_EXERCISE BRIEF_
Below is a listing. Copy it unchanged, starting at the line that contains "column group header?" and ending at the end of the listing, both included. Omit the pictures.

_DATA TO PROCESS_
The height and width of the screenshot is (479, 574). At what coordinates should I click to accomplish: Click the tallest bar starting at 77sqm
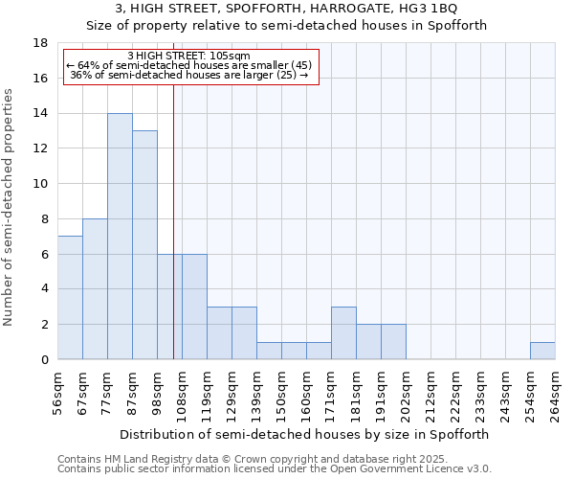pos(120,237)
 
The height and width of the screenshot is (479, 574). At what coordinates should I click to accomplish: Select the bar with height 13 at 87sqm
pos(144,245)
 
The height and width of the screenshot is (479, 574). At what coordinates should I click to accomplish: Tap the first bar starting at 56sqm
pos(70,298)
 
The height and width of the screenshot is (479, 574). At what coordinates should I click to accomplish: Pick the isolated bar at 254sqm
pos(542,351)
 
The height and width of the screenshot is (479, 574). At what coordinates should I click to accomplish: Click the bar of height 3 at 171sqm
pos(343,333)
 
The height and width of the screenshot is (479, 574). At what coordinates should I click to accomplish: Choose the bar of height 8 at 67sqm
pos(95,289)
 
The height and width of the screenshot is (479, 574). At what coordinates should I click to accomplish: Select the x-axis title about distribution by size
pos(306,434)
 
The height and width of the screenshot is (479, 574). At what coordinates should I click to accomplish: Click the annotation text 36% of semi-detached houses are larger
pos(188,75)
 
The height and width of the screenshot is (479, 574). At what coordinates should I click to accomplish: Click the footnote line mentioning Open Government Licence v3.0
pos(275,469)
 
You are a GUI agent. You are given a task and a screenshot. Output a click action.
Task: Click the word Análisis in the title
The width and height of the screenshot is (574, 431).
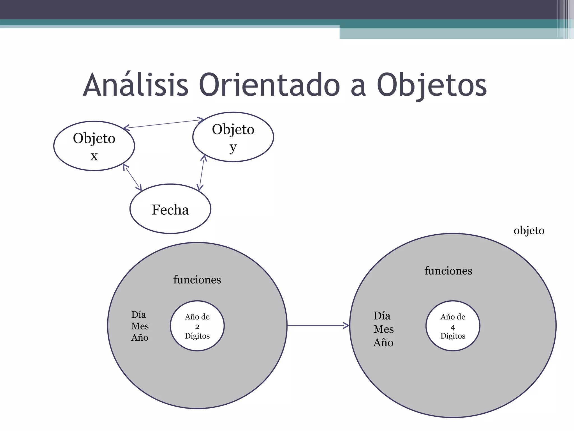coord(136,85)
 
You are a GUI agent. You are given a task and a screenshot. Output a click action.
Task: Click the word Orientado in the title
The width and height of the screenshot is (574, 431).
coord(269,85)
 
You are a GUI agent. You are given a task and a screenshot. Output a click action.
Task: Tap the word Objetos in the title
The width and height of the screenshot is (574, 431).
coord(432,85)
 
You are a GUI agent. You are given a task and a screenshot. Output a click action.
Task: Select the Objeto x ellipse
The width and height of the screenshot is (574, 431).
coord(94,146)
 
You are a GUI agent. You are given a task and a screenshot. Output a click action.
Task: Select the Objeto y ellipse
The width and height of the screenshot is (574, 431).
coord(233,137)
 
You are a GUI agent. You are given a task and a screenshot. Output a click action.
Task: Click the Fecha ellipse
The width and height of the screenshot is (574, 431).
coord(170,209)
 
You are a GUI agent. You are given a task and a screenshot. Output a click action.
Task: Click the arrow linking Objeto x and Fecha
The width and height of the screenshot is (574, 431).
coord(132,178)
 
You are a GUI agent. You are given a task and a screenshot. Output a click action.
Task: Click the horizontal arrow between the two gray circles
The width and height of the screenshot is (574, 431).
coord(318,325)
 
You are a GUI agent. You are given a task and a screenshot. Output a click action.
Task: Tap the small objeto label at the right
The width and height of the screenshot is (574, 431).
coord(529,231)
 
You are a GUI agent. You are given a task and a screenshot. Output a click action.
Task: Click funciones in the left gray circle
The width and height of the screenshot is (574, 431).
coord(197,280)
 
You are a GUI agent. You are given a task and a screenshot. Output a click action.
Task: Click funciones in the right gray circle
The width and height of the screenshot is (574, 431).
coord(448,271)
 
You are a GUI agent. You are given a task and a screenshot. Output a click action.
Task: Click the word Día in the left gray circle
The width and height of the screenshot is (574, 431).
coord(138,315)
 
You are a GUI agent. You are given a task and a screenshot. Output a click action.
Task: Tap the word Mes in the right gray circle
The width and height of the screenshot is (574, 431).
coord(383,329)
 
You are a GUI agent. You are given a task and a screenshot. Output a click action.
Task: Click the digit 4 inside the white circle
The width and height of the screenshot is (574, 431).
coord(453,327)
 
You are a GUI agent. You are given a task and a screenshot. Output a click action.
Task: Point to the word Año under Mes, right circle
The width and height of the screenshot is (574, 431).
coord(383,343)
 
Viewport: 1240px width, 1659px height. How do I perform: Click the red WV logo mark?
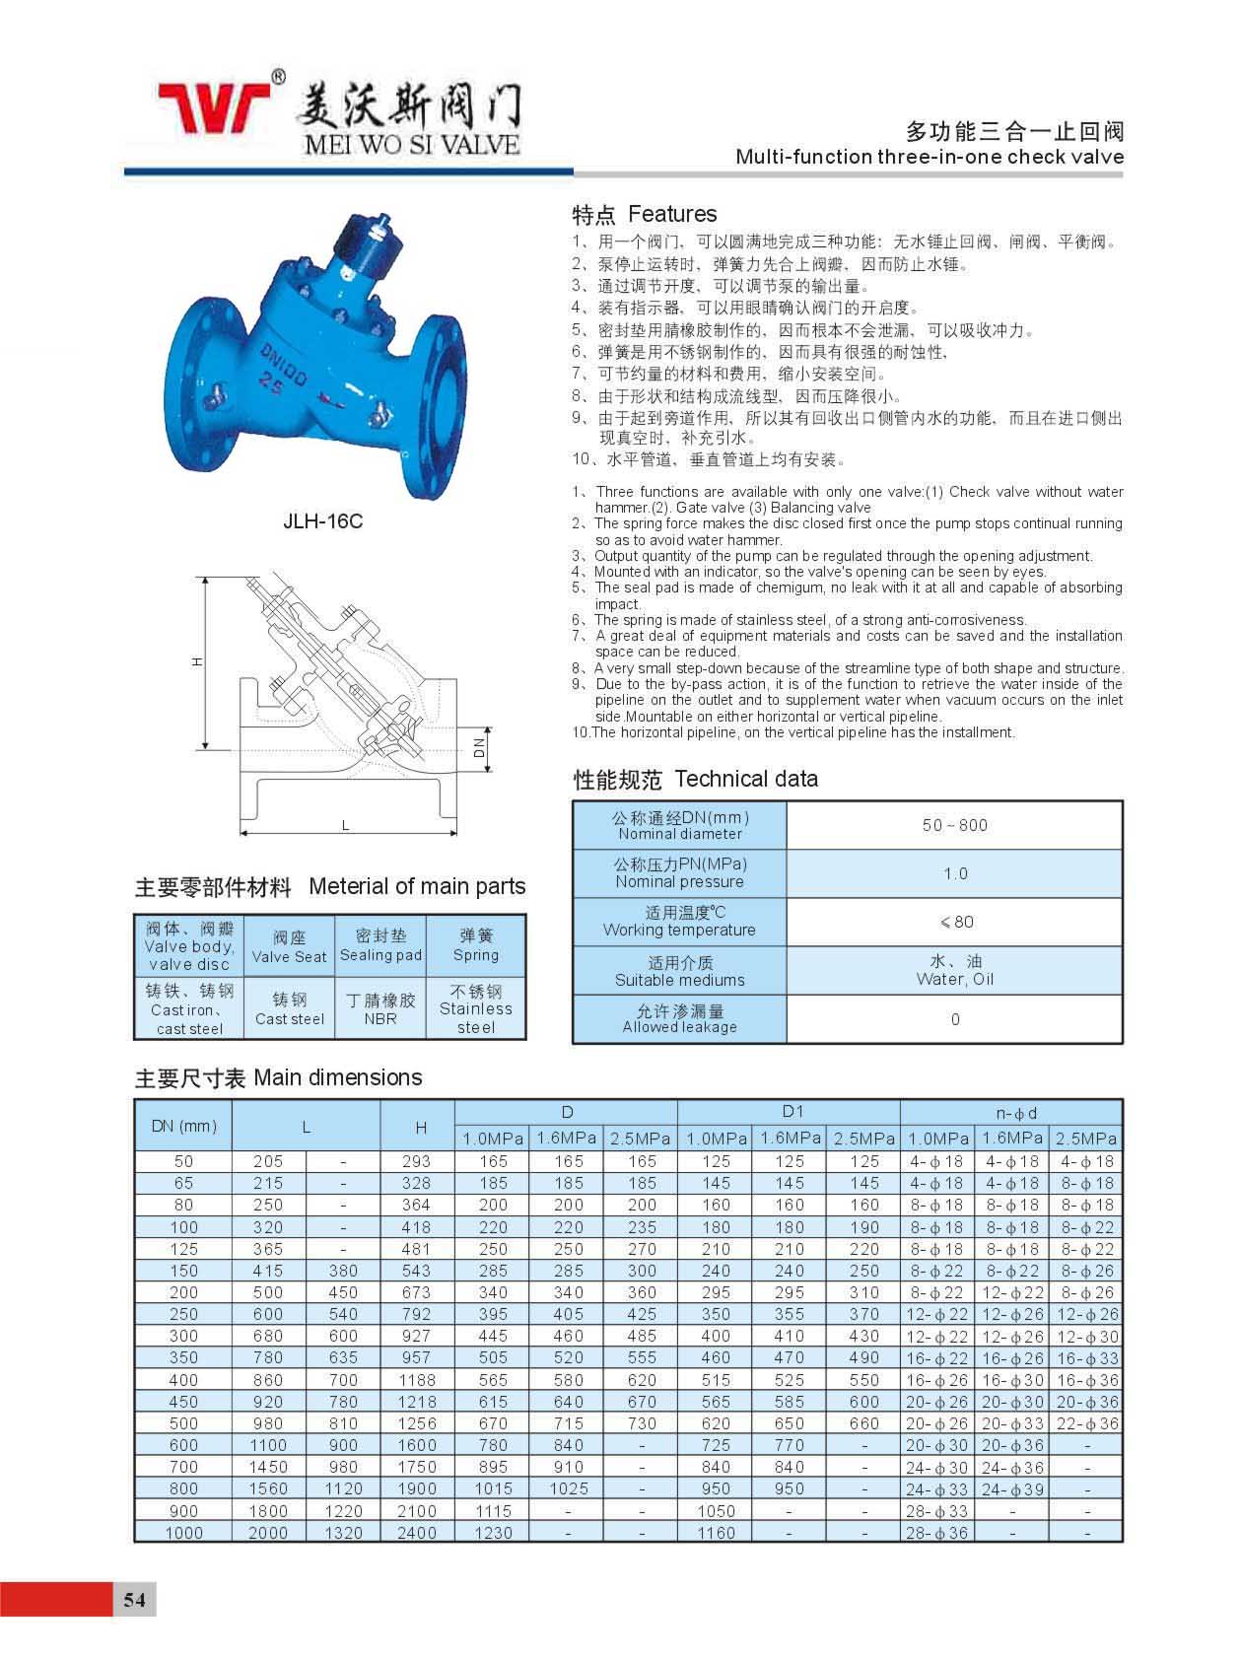(215, 106)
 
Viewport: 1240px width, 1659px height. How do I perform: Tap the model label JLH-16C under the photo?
(322, 521)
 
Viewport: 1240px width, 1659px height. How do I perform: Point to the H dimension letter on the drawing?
(197, 662)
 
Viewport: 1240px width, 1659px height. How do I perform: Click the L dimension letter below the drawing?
(345, 825)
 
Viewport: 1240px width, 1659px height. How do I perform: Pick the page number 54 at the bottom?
(135, 1599)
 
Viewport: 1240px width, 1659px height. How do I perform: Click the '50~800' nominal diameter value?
(954, 825)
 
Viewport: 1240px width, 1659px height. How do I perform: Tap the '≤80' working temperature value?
(955, 922)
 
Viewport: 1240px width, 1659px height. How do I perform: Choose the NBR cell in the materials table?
(380, 1009)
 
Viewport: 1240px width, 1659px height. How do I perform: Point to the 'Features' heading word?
(672, 214)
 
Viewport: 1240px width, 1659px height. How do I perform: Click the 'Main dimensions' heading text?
(337, 1077)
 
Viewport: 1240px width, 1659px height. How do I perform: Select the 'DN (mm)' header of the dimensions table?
(184, 1126)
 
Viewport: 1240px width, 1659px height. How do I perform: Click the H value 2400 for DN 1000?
(417, 1533)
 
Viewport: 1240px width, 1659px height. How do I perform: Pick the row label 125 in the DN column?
(184, 1249)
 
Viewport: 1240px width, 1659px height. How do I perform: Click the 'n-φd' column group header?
(1016, 1113)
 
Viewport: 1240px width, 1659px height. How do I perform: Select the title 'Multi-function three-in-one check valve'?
(930, 157)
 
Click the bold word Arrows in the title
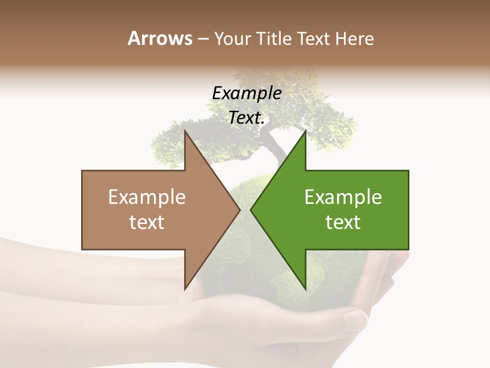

_CORRECT RESULT_
Viewport: 1240px width, 1659px height. How do I perform: Click the 'n-φd' column group header?
(1016, 1113)
 
Viewport: 1240px width, 1659px height. How do I perform: Select the title 'Multi-function three-in-one check valve'?
(930, 157)
 
Click the bold word Arrows in the title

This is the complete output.